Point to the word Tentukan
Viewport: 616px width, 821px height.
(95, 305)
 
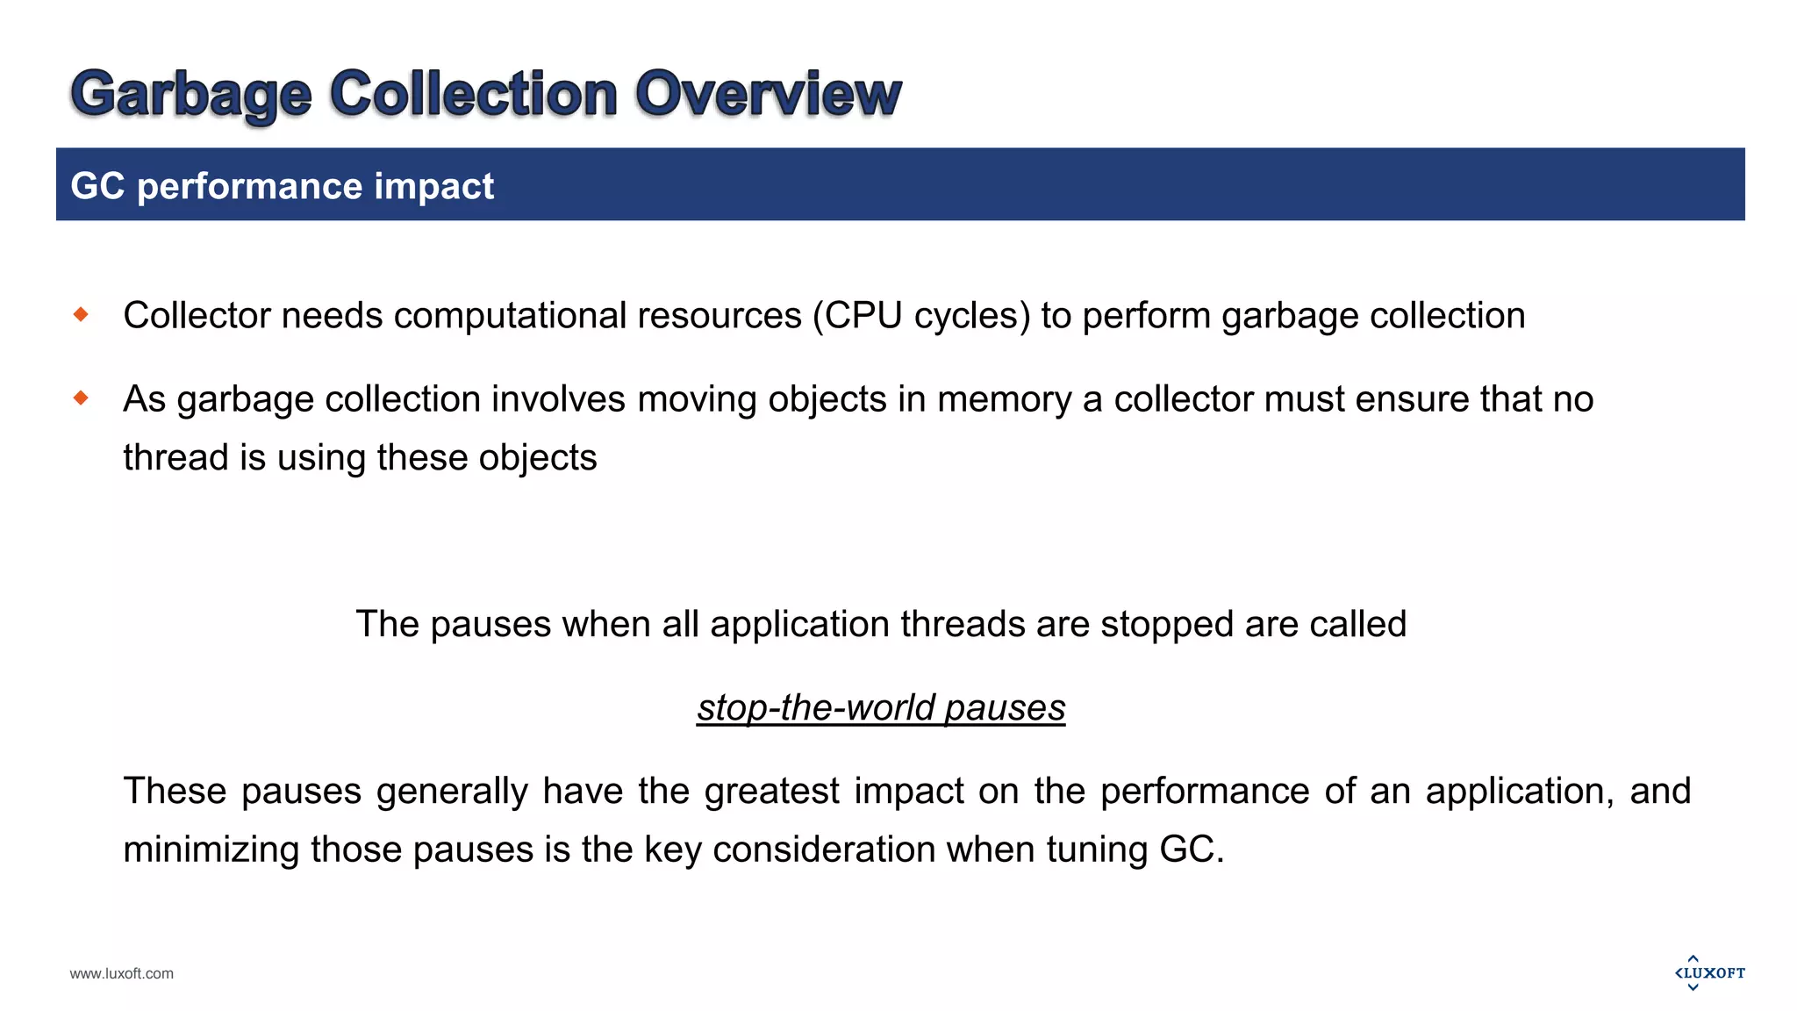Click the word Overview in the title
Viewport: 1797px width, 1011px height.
click(x=768, y=93)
━━━━━━━━━━
How many lines of the data above contain the string "height"? Reply with the number alone.

2